[A run of records]

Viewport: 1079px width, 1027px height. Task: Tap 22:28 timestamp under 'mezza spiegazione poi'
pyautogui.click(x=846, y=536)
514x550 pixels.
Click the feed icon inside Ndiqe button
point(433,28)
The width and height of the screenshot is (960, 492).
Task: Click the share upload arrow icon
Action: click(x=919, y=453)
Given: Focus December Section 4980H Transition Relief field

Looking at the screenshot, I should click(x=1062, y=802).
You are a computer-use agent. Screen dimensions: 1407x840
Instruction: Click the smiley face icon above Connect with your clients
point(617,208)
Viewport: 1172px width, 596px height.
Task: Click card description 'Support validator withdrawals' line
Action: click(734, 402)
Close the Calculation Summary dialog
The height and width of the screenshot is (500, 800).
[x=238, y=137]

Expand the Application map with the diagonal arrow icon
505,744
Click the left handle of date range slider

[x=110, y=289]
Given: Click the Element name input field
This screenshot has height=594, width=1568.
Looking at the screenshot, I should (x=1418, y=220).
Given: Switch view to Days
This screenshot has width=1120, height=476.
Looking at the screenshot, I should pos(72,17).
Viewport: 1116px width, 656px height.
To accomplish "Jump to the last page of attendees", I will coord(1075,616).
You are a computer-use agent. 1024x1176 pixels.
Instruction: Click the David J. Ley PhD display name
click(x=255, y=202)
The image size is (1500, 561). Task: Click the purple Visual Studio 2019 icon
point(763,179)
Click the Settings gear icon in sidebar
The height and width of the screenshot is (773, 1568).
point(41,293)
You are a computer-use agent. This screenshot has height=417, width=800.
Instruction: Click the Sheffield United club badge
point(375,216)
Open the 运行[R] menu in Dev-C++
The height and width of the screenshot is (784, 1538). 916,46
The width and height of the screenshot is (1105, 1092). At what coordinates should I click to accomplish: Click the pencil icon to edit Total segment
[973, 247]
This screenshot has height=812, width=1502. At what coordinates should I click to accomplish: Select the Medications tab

▸ TASK TO COMPLETE: Pull out the lines of the listing from the line with "514x550 pixels." up to and including the line with "Looking at the screenshot, I should click(x=1062, y=802).", and reproduce them word for word.

▸ CORRECT RESULT:
514x550 pixels.
Click the feed icon inside Ndiqe button
point(433,28)
The width and height of the screenshot is (960, 492).
Task: Click the share upload arrow icon
Action: click(x=919, y=453)
Given: Focus December Section 4980H Transition Relief field

Looking at the screenshot, I should click(x=1062, y=802).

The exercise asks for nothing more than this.